I confini della Democrazia e l’Europa

I confini della Democrazia e l’Europa

Gennaio 13, 2024 2 Di beppe orlando

La Democrazia intesa come soggetto politico che si fa Stato, tanto da diventarne complemento e sinonimo, arranca e fatica sempre più ad assicurare in maniera diffusa, rispettando il principio di uguaglianza,   la democrazia “sostanziale”, risultando quindi sterile se sterilizzata del criterio di universalità. Affermatasi nel Novecento come metodo, come lo strumento ideale per distribuire benessere sociale ed economico nella libertà, appare sempre meno all’altezza del compito, oggi nel nuovo secolo ed agli albori del terzo millennio, caratterizzati come sono dalla progressiva perdità di sovranità degli Stati.

Nuove istituzioni (Unione Europea, Fondo Monetario Internazionale, BCE etc…) e nuovi attori economici globali, in ossequio alla globalizzazione e alla libera circolazione di merci, capitali e lavoro, sottraggono agli stati sfere di competenze sempre più ampie e limitando il loro raggio d’azione è come se in qualche modo ne riducessero i confini, come se una parte dei loro cittadini fosse semi-apolide dipendendo la loro vita lavorativa e sociale da processi decisionali transnazionali invece che interni allo Stato che dovrebbe rappresentarli . È qui, in questo deficit di rappresentanza che si traduce in sfiducia e fuga dal processo democratico, il primo e più importante fattore di crisi delle democrazie.

In questa sorta di governance a più livelli che priva sempre più gli Stati-nazione di autonomia politica, quasi a disegnare una nuova cartina “geopolitica”, la democrazia come l’abbiamo conosciuta, rischia di fare la fine del “vaso di coccio”, proprio per il mismatch tra “ zona di competenza” e “ zona di influenza” del Poteri Statali e di pagare un prezzo altissimo: ridursi a simulacro di se stessa. Se la Politica non riesce a compensare la perdità di sovranità, attenuandone le conseguenze, la stessa non potrà che tradursi in riduzione della democrazia reale ed aumento delle diseguaglianze generando paure, rifiuti e ritorni a pulsioni identitarie già condannate dalla Storia. Ma dobbiamo domandarci se la politica sia o no all’altezza del compito, e quale strategia addottare a fronte di un processo di globalizzazione della politica stessa.

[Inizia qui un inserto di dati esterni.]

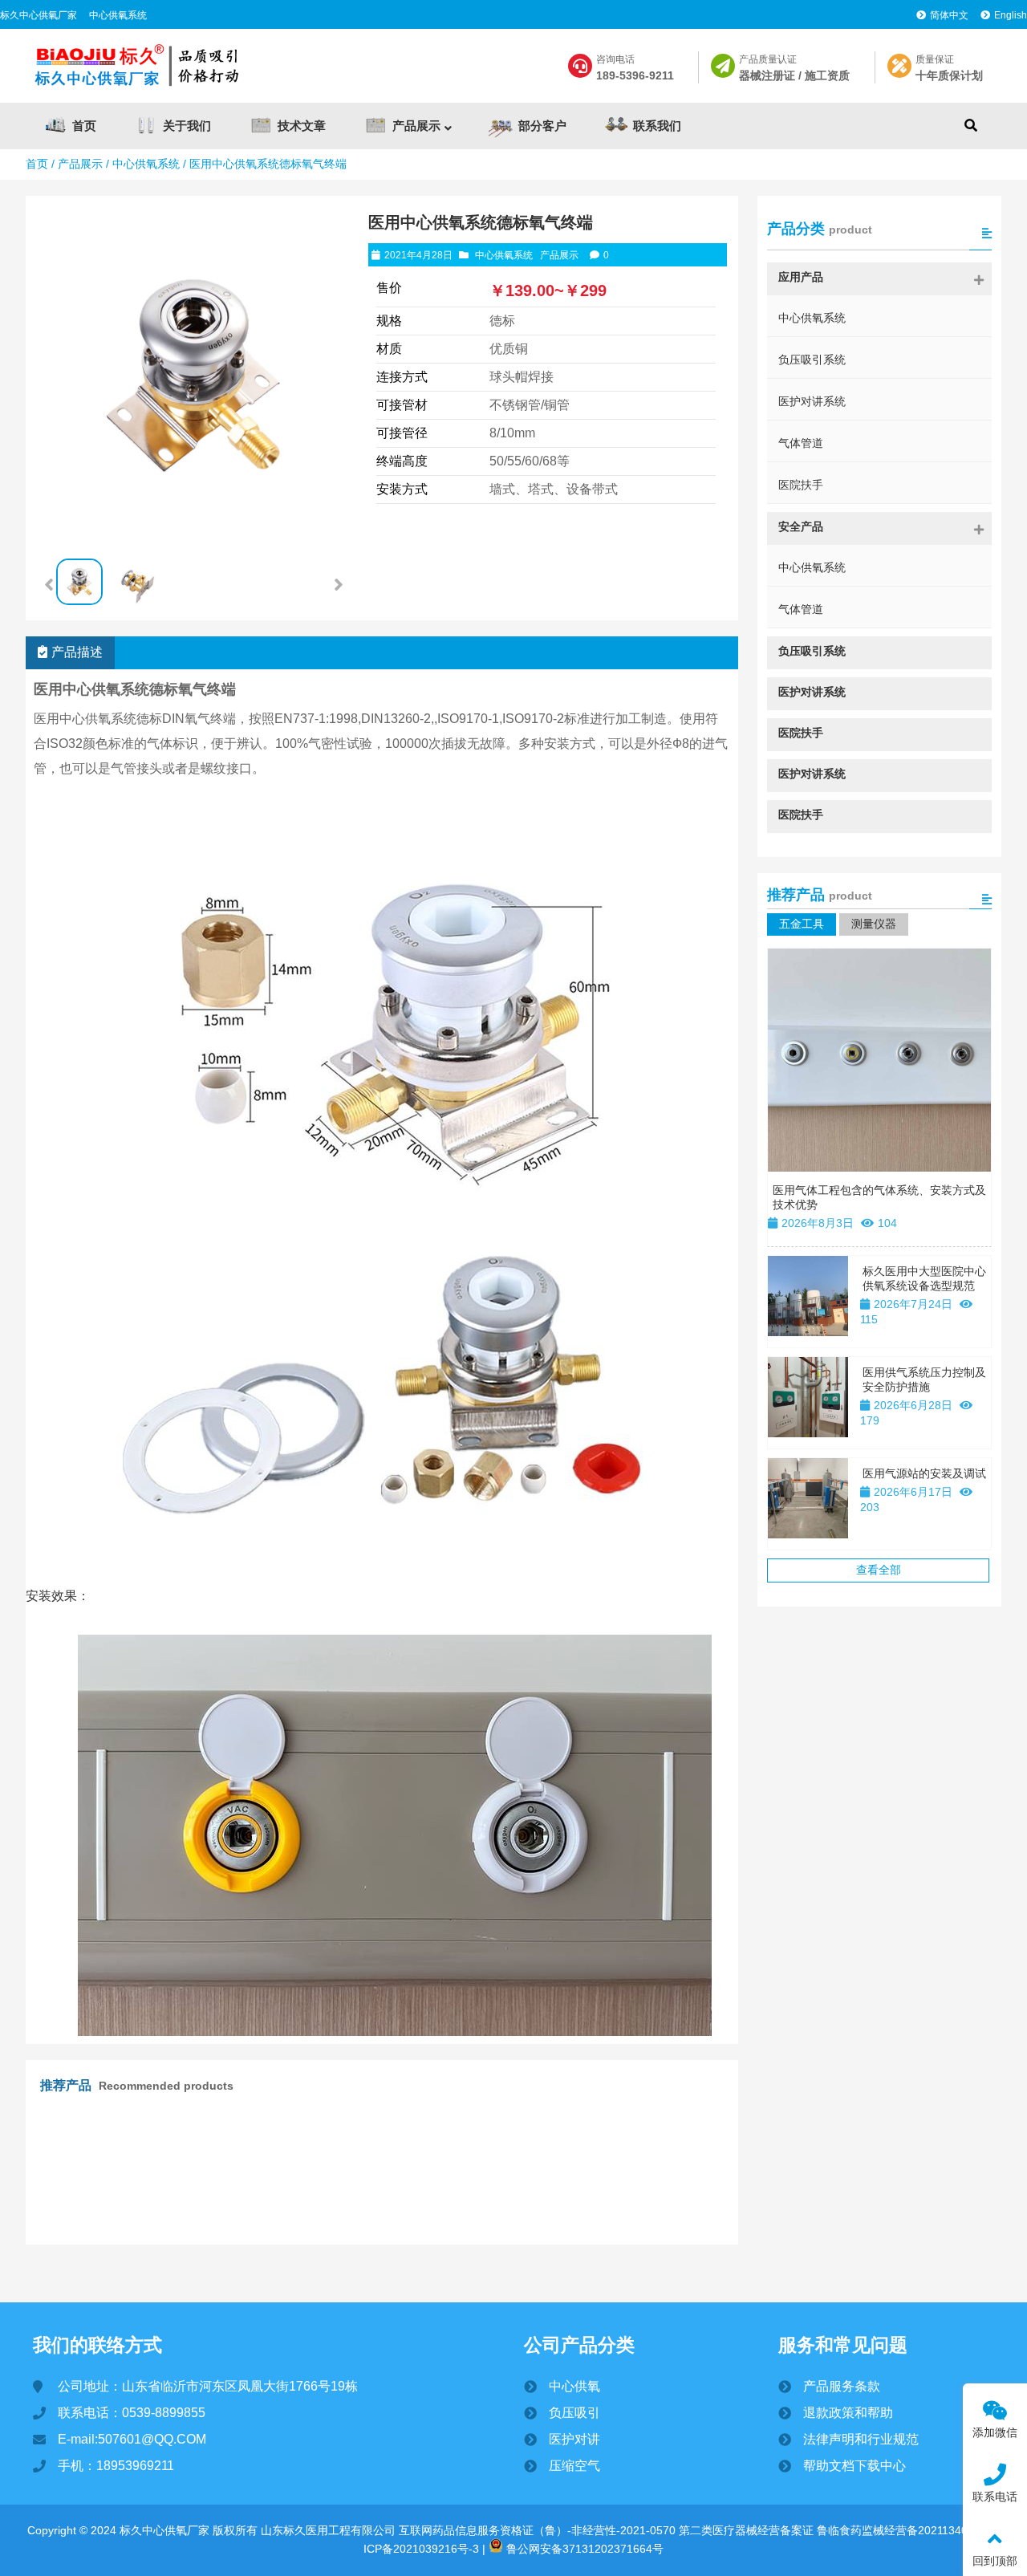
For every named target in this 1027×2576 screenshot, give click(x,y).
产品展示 (80, 163)
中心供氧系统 (118, 15)
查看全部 (878, 1569)
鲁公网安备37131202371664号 (583, 2548)
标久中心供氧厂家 (38, 15)
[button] (338, 585)
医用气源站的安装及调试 (924, 1473)
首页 (37, 163)
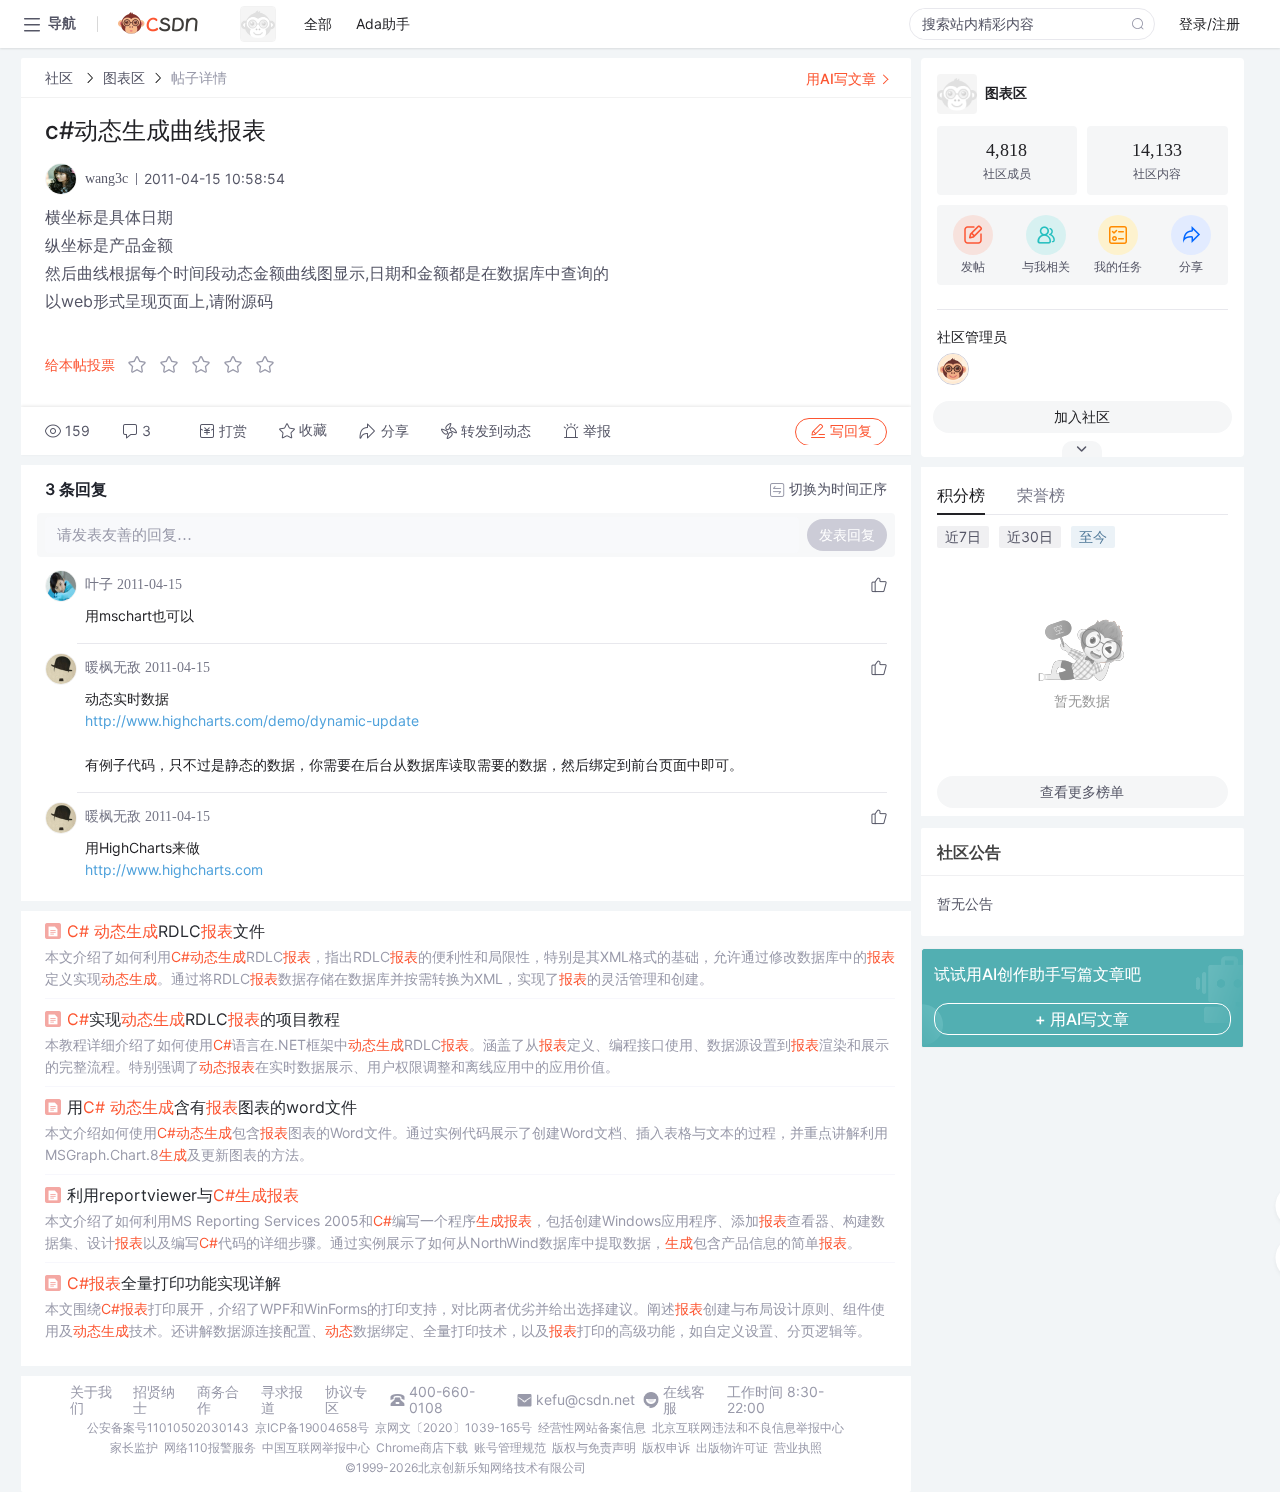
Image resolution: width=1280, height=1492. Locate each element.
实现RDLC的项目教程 (203, 1019)
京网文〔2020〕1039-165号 (453, 1427)
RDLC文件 (166, 931)
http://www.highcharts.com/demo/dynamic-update (252, 720)
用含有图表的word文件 (212, 1107)
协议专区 (346, 1400)
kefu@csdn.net (585, 1400)
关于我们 (91, 1400)
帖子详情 (199, 77)
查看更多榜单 (1082, 791)
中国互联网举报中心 (316, 1447)
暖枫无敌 (113, 667)
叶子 (99, 584)
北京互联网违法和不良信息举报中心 (748, 1427)
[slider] (207, 365)
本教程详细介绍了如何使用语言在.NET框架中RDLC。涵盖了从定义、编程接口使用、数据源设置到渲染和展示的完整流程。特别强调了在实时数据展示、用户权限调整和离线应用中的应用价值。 (467, 1055)
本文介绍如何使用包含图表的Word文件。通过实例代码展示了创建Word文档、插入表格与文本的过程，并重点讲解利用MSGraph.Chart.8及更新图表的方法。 (466, 1143)
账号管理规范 (510, 1447)
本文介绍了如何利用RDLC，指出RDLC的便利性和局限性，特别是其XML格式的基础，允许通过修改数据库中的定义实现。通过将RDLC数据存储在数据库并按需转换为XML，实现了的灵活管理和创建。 (470, 967)
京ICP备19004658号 (312, 1427)
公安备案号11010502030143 (168, 1427)
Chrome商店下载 (422, 1447)
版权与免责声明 (594, 1447)
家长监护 (134, 1447)
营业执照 (798, 1447)
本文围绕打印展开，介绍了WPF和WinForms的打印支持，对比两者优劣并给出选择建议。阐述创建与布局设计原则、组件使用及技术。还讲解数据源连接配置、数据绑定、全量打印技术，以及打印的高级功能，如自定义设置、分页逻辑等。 (465, 1319)
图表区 (124, 77)
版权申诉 (666, 1447)
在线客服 (684, 1400)
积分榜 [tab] (961, 495)
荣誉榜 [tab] (1041, 495)
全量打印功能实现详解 (174, 1283)
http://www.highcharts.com (174, 869)
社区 (61, 77)
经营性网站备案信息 (592, 1427)
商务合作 (218, 1400)
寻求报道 (282, 1400)
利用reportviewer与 (183, 1195)
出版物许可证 (732, 1447)
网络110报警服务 (210, 1447)
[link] (61, 77)
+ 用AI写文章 (1082, 1019)
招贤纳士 (154, 1400)
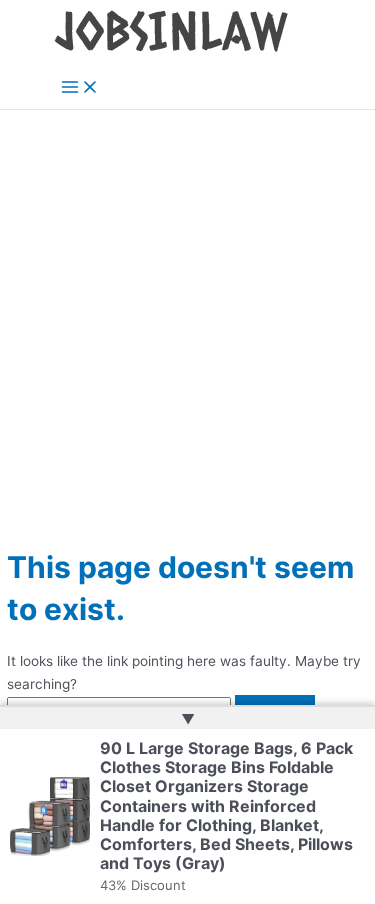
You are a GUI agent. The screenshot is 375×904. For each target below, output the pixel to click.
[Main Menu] (80, 88)
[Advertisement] (187, 307)
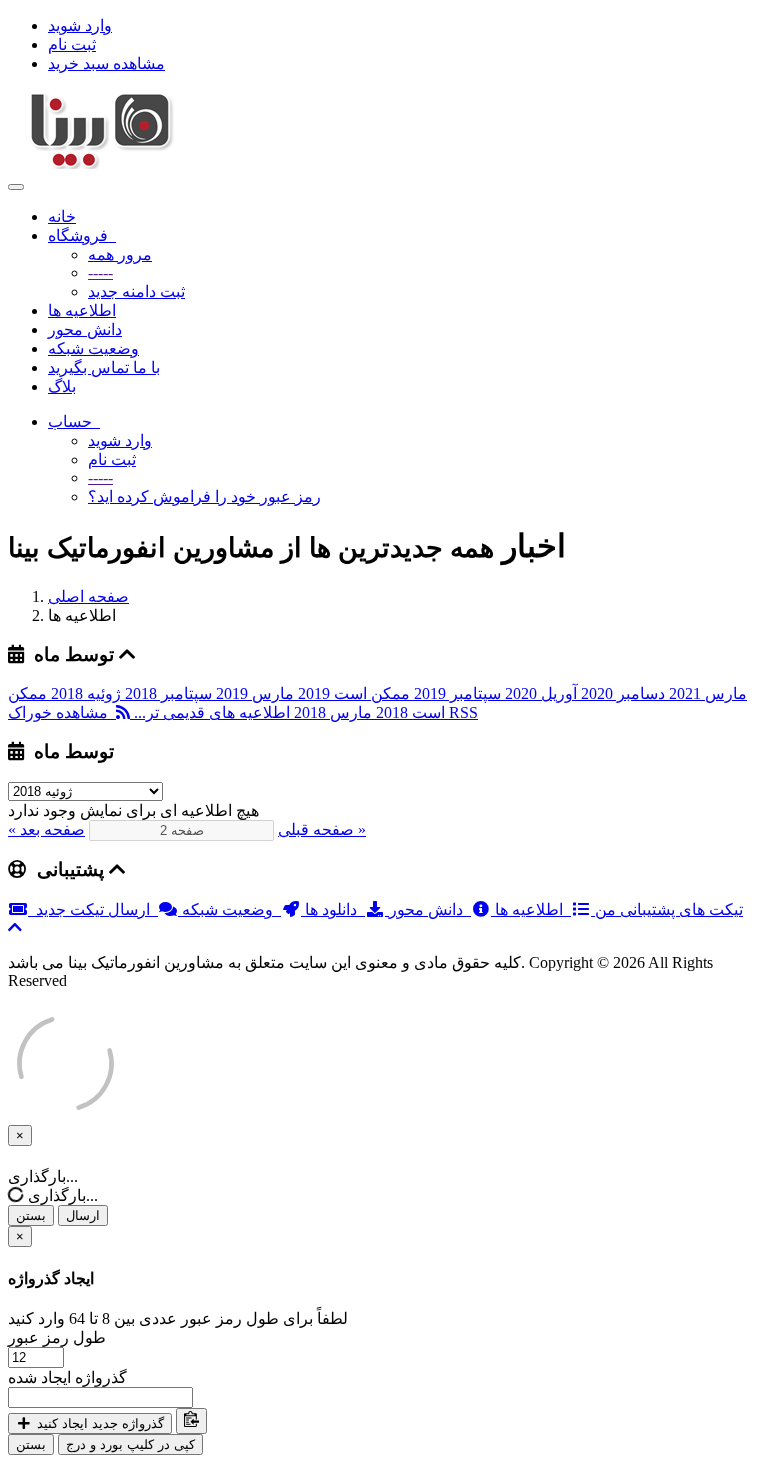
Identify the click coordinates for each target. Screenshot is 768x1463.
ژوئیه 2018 (84, 693)
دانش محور (85, 329)
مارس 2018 (331, 712)
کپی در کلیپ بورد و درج (130, 1444)
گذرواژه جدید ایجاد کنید (98, 1423)
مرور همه (120, 254)
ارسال (83, 1215)
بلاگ (62, 386)
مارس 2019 (253, 693)
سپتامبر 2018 (166, 693)
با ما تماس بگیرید (104, 367)
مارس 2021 (706, 693)
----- (100, 272)
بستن (31, 1215)
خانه (62, 216)
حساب (74, 421)
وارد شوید (80, 25)
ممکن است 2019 (352, 693)
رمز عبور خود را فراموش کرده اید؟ (204, 496)
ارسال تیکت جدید (97, 909)
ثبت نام (72, 44)
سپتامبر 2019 (455, 693)
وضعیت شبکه (93, 348)
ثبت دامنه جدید (136, 291)
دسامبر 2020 (621, 693)
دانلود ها (333, 909)
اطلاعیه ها (82, 310)
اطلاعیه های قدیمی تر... (210, 712)
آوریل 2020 (539, 693)
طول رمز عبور (57, 1337)
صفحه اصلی (88, 596)
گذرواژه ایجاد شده (67, 1377)
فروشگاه (82, 235)
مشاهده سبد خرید (106, 63)
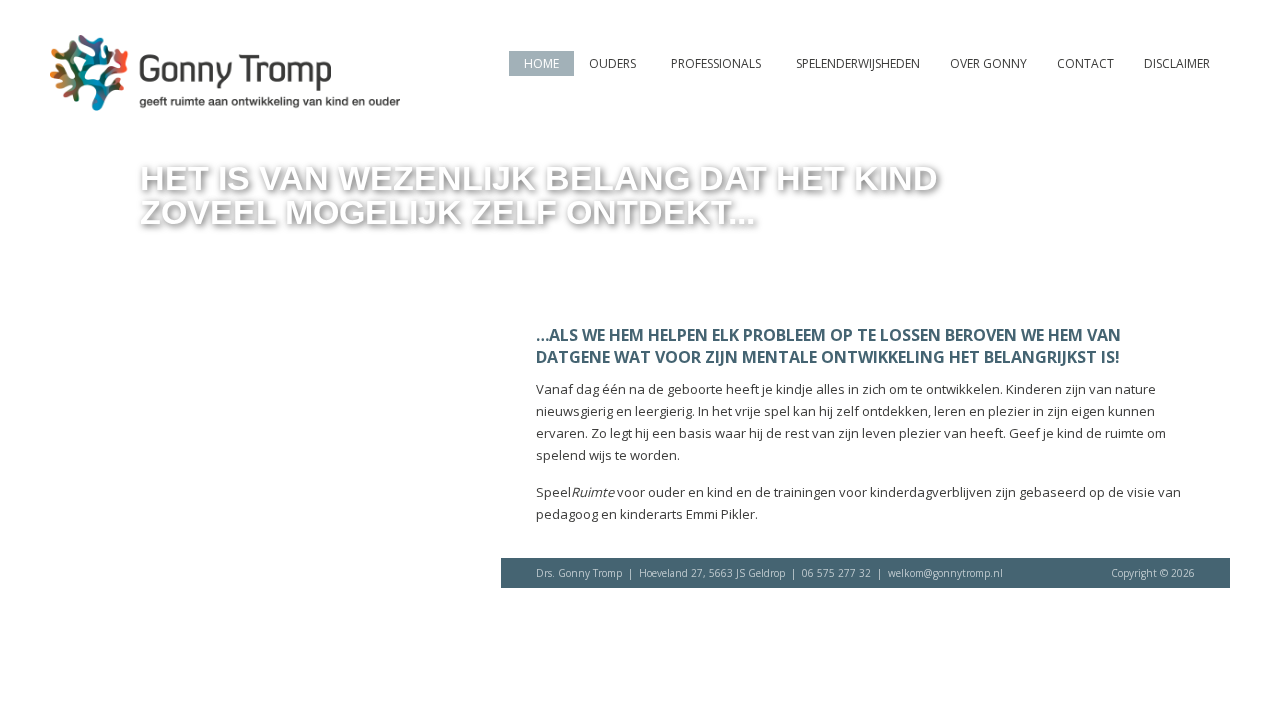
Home (541, 63)
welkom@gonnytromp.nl (945, 573)
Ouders (612, 63)
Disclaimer (1177, 63)
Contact (1085, 63)
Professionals (716, 63)
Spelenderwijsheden (858, 63)
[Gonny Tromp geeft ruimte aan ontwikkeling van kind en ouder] (225, 101)
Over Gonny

Di fronte alla mondializzazione dell’economia e conseguentemente delle politiche che necessariamente ne devono riflettere l’interdipendenza, già ora si possono delineare, nel concerto dei paesi europei, sostanzialmente due approcci: il più rappresentato va nella direzione di mantenere sostanzialmente lo status-quo con una leggere tendenza a creare strumenti di cogestione per cercare di dare una risposta unitaria e più forte ai problemi degli stati; il meno rappresentativo, ma in crescita, mira all’aumento delle divisioni tra stati, in nome di un ritorno a politiche che privilegino le identità nazionali viste come antidoto alla perdita di sovranità e nella speranza che l’Europa si limiti a condividere solo la politica monetaria. Il primo si ispira all’unità dei valori comuni ma senza avere la forza di proporre ed attuare un vero e proprio disegno unificatore, il secondo, al contrario, all’esaltazione delle differenza, assurta a valore stesso e non è un caso infatti che i paesi cosiddetti “sovranisti” siano sotto osservazione per il mancato rispetto dei diritti alla base dell’Unione Europea.

Emerge in entrambi gli schieramenti, seppur cosí diversi, la ritrosia a fondere la propria identità nazionale in un’unica identità europea. L’incapacità a vedere in questa comunione di differenze un valore aggiunto e non la perdità delle proprie tradizioni e prerogative. Quello del quale faticano a prendere atto è che la globalizzazione, che secondo la Banca Mondiale ha contribuito a far uscire dalla povertà circa 200 milioni di persone nel mondo, è un fenomeno irreversibile e se vogliamo che le democrazie continuino ad essere tali e che riescano ad opporsi al loro declino in un mondo che, ricordiamocelo bene, le vede in minoranza, occorre che i loro confini si allarghino globalizzandosi a loro volta. Il loro destino è legato indissolubilmente a quello dell’Europa Unita che solo se veramente realizzata è in grado di di assicurarlo. Di fronte alla diminuzione di sovranità degli stati conseguita alla globalizzazione occorre opporre un’unica democrazia, un’unico confine: l’Europa.